◆ Task to carry out ◆
Beginning at the line with "Create a new script file" in the records below, return each line up to and including the last, exactly as it stands, but not the pictures.

[Opening Available data section]

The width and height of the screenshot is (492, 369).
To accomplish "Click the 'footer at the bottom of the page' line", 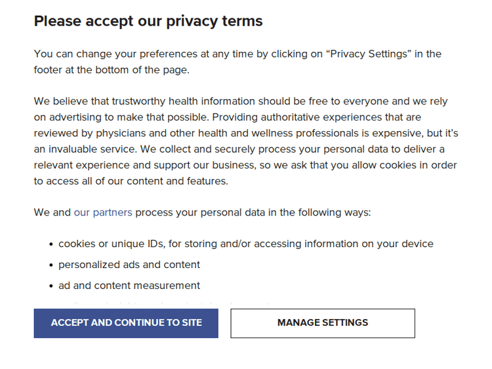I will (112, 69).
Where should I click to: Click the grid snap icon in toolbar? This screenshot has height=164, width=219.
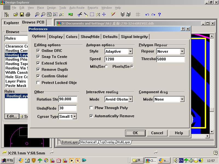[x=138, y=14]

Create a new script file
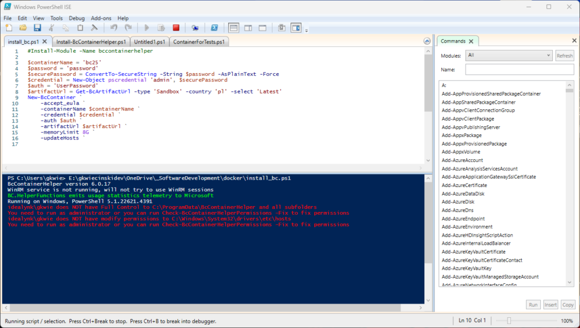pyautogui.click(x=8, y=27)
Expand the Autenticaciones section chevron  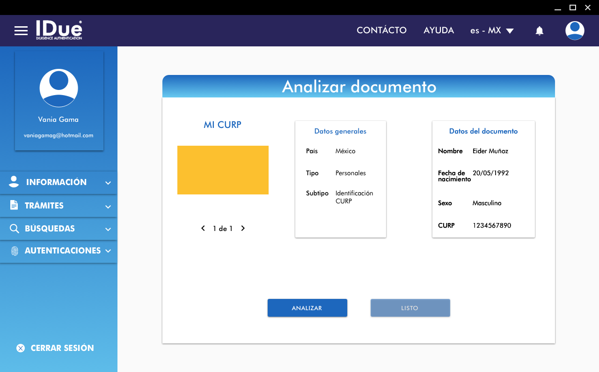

[Closing Available data section]

◆ Task response ◆
Create a new script file
pyautogui.click(x=8, y=27)
Expand the Autenticaciones section chevron  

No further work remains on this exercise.